• [EXERCISE BRIEF]
Output the data in full. Keep every entry exactly as written.

** Opening SUPPLIED DATA block **

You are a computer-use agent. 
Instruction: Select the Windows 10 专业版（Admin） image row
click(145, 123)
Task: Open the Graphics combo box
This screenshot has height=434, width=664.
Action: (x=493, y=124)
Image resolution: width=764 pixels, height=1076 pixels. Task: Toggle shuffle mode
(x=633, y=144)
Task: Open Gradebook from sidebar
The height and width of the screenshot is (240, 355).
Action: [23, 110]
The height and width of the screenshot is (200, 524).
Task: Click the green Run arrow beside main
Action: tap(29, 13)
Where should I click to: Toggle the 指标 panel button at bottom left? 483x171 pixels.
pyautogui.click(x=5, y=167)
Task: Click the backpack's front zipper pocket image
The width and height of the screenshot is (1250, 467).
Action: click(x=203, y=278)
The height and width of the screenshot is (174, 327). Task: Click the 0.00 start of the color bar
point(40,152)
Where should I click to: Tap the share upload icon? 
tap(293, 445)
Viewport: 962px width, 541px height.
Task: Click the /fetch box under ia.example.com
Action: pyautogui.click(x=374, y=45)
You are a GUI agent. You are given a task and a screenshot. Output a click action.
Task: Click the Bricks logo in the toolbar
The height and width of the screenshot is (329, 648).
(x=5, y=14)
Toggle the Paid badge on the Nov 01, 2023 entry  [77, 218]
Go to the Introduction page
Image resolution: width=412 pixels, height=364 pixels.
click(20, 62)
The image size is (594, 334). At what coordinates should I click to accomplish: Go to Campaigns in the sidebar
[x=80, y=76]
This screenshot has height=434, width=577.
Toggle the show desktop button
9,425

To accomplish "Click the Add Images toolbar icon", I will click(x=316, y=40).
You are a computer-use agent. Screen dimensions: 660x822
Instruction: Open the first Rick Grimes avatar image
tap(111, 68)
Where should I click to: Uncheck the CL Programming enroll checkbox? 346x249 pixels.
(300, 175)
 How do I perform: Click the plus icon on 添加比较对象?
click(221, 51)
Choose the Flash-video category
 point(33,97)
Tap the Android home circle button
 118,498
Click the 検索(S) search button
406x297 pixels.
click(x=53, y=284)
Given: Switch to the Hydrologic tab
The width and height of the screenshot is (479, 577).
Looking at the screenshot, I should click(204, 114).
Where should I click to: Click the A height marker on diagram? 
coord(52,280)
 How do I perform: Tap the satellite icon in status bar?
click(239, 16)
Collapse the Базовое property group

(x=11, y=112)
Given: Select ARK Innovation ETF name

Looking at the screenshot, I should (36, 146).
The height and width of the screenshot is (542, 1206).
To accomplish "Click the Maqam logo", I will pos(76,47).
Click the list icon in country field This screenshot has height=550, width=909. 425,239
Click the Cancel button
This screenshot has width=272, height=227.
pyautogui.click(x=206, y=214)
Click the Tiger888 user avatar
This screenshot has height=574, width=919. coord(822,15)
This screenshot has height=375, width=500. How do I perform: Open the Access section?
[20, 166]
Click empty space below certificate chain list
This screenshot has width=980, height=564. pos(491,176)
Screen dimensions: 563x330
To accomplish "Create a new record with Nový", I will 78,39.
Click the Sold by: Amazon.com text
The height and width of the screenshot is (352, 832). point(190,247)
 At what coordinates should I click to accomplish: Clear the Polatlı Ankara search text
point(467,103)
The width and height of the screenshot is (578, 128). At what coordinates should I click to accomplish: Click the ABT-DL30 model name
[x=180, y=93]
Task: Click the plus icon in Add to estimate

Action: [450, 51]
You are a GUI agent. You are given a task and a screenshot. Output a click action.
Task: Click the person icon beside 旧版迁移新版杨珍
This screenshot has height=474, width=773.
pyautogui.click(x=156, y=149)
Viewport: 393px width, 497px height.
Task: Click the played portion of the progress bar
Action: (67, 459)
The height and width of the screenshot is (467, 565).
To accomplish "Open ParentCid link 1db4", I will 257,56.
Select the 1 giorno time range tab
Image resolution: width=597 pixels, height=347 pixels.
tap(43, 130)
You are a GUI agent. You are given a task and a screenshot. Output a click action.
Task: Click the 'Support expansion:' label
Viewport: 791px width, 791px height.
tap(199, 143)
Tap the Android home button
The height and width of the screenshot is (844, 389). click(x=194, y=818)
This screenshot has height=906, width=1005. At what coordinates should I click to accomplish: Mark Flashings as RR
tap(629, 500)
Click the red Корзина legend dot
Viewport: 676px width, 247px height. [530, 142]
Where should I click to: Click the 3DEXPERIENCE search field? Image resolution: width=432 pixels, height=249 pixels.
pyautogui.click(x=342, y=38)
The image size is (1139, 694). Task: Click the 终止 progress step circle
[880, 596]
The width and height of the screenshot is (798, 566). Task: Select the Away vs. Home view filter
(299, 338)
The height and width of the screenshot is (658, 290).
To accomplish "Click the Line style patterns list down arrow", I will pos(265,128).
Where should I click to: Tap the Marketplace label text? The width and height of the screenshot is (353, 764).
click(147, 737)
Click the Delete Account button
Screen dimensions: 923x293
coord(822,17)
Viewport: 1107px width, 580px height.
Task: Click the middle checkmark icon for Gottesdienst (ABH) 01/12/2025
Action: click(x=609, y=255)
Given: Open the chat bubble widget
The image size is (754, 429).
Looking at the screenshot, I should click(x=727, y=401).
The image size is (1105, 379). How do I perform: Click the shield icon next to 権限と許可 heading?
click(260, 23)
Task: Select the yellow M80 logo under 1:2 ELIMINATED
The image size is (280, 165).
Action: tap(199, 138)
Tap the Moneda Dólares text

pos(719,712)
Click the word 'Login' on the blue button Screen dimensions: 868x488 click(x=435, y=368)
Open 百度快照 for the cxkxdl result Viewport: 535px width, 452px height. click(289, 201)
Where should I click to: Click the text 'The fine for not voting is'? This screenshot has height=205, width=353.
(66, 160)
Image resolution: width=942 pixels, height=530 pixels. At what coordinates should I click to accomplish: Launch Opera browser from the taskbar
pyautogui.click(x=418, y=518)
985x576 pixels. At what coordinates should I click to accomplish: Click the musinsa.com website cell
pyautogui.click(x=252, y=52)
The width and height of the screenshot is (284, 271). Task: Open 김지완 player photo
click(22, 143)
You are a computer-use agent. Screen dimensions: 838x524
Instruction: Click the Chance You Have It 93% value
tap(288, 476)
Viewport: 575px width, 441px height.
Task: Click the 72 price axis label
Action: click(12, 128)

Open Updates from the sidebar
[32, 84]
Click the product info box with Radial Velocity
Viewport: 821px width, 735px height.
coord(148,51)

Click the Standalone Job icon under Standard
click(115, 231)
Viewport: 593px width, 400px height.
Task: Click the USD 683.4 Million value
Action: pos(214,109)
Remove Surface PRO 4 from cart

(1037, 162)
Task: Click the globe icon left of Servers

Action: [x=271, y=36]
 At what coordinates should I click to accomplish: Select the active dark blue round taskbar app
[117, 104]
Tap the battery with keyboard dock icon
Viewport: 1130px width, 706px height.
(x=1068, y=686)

** Closing SUPPLIED DATA block **

• [EXERCISE OUTPUT]
You are a computer-use agent. 
Instruction: Select the Windows 10 专业版（Admin） image row
click(145, 123)
Task: Open the Graphics combo box
This screenshot has height=434, width=664.
Action: (x=493, y=124)
Image resolution: width=764 pixels, height=1076 pixels. Task: Toggle shuffle mode
(x=633, y=144)
Task: Open Gradebook from sidebar
The height and width of the screenshot is (240, 355).
Action: [23, 110]
The height and width of the screenshot is (200, 524).
Task: Click the green Run arrow beside main
Action: tap(29, 13)
Where should I click to: Toggle the 指标 panel button at bottom left? 483x171 pixels.
pyautogui.click(x=5, y=167)
Task: Click the backpack's front zipper pocket image
The width and height of the screenshot is (1250, 467).
Action: click(x=203, y=278)
The height and width of the screenshot is (174, 327). Task: Click the 0.00 start of the color bar
point(40,152)
Where should I click to: Tap the share upload icon? 
tap(293, 445)
Viewport: 962px width, 541px height.
Task: Click the /fetch box under ia.example.com
Action: pyautogui.click(x=374, y=45)
You are a GUI agent. You are given a task and a screenshot. Output a click action.
Task: Click the Bricks logo in the toolbar
The height and width of the screenshot is (329, 648).
(x=5, y=14)
Toggle the Paid badge on the Nov 01, 2023 entry  [77, 218]
Go to the Introduction page
Image resolution: width=412 pixels, height=364 pixels.
click(20, 62)
The image size is (594, 334). At what coordinates should I click to accomplish: Go to Campaigns in the sidebar
[x=80, y=76]
This screenshot has height=434, width=577.
Toggle the show desktop button
9,425

To accomplish "Click the Add Images toolbar icon", I will click(x=316, y=40).
You are a computer-use agent. Screen dimensions: 660x822
Instruction: Open the first Rick Grimes avatar image
tap(111, 68)
Where should I click to: Uncheck the CL Programming enroll checkbox? 346x249 pixels.
(300, 175)
 How do I perform: Click the plus icon on 添加比较对象?
click(221, 51)
Choose the Flash-video category
 point(33,97)
Tap the Android home circle button
 118,498
Click the 検索(S) search button
406x297 pixels.
click(x=53, y=284)
Given: Switch to the Hydrologic tab
The width and height of the screenshot is (479, 577).
Looking at the screenshot, I should click(204, 114).
Where should I click to: Click the A height marker on diagram? 
coord(52,280)
 How do I perform: Tap the satellite icon in status bar?
click(239, 16)
Collapse the Базовое property group

(x=11, y=112)
Given: Select ARK Innovation ETF name

Looking at the screenshot, I should (36, 146).
The height and width of the screenshot is (542, 1206).
To accomplish "Click the Maqam logo", I will pos(76,47).
Click the list icon in country field This screenshot has height=550, width=909. 425,239
Click the Cancel button
This screenshot has width=272, height=227.
pyautogui.click(x=206, y=214)
Click the Tiger888 user avatar
This screenshot has height=574, width=919. coord(822,15)
This screenshot has height=375, width=500. How do I perform: Open the Access section?
[20, 166]
Click empty space below certificate chain list
This screenshot has width=980, height=564. pos(491,176)
Screen dimensions: 563x330
To accomplish "Create a new record with Nový", I will 78,39.
Click the Sold by: Amazon.com text
The height and width of the screenshot is (352, 832). point(190,247)
 At what coordinates should I click to accomplish: Clear the Polatlı Ankara search text
point(467,103)
The width and height of the screenshot is (578, 128). At what coordinates should I click to accomplish: Click the ABT-DL30 model name
[x=180, y=93]
Task: Click the plus icon in Add to estimate

Action: [450, 51]
You are a GUI agent. You are given a task and a screenshot. Output a click action.
Task: Click the person icon beside 旧版迁移新版杨珍
This screenshot has height=474, width=773.
pyautogui.click(x=156, y=149)
Viewport: 393px width, 497px height.
Task: Click the played portion of the progress bar
Action: (67, 459)
The height and width of the screenshot is (467, 565).
To accomplish "Open ParentCid link 1db4", I will 257,56.
Select the 1 giorno time range tab
Image resolution: width=597 pixels, height=347 pixels.
tap(43, 130)
You are a GUI agent. You are given a task and a screenshot. Output a click action.
Task: Click the 'Support expansion:' label
Viewport: 791px width, 791px height.
tap(199, 143)
Tap the Android home button
The height and width of the screenshot is (844, 389). click(x=194, y=818)
This screenshot has height=906, width=1005. At what coordinates should I click to accomplish: Mark Flashings as RR
tap(629, 500)
Click the red Корзина legend dot
Viewport: 676px width, 247px height. [530, 142]
Where should I click to: Click the 3DEXPERIENCE search field? Image resolution: width=432 pixels, height=249 pixels.
pyautogui.click(x=342, y=38)
The image size is (1139, 694). Task: Click the 终止 progress step circle
[880, 596]
The width and height of the screenshot is (798, 566). Task: Select the Away vs. Home view filter
(299, 338)
The height and width of the screenshot is (658, 290).
To accomplish "Click the Line style patterns list down arrow", I will pos(265,128).
Where should I click to: Tap the Marketplace label text? The width and height of the screenshot is (353, 764).
click(147, 737)
Click the Delete Account button
Screen dimensions: 923x293
coord(822,17)
Viewport: 1107px width, 580px height.
Task: Click the middle checkmark icon for Gottesdienst (ABH) 01/12/2025
Action: click(x=609, y=255)
Given: Open the chat bubble widget
The image size is (754, 429).
Looking at the screenshot, I should click(x=727, y=401).
The image size is (1105, 379). How do I perform: Click the shield icon next to 権限と許可 heading?
click(260, 23)
Task: Select the yellow M80 logo under 1:2 ELIMINATED
The image size is (280, 165).
Action: tap(199, 138)
Tap the Moneda Dólares text

pos(719,712)
Click the word 'Login' on the blue button Screen dimensions: 868x488 click(x=435, y=368)
Open 百度快照 for the cxkxdl result Viewport: 535px width, 452px height. click(289, 201)
Where should I click to: Click the text 'The fine for not voting is'? This screenshot has height=205, width=353.
(66, 160)
Image resolution: width=942 pixels, height=530 pixels. At what coordinates should I click to accomplish: Launch Opera browser from the taskbar
pyautogui.click(x=418, y=518)
985x576 pixels. At what coordinates should I click to accomplish: Click the musinsa.com website cell
pyautogui.click(x=252, y=52)
The width and height of the screenshot is (284, 271). Task: Open 김지완 player photo
click(22, 143)
You are a computer-use agent. Screen dimensions: 838x524
Instruction: Click the Chance You Have It 93% value
tap(288, 476)
Viewport: 575px width, 441px height.
Task: Click the 72 price axis label
Action: click(12, 128)

Open Updates from the sidebar
[32, 84]
Click the product info box with Radial Velocity
Viewport: 821px width, 735px height.
coord(148,51)

Click the Standalone Job icon under Standard
click(115, 231)
Viewport: 593px width, 400px height.
Task: Click the USD 683.4 Million value
Action: pos(214,109)
Remove Surface PRO 4 from cart

(1037, 162)
Task: Click the globe icon left of Servers

Action: [x=271, y=36]
 At what coordinates should I click to accomplish: Select the active dark blue round taskbar app
[117, 104]
Tap the battery with keyboard dock icon
Viewport: 1130px width, 706px height.
(x=1068, y=686)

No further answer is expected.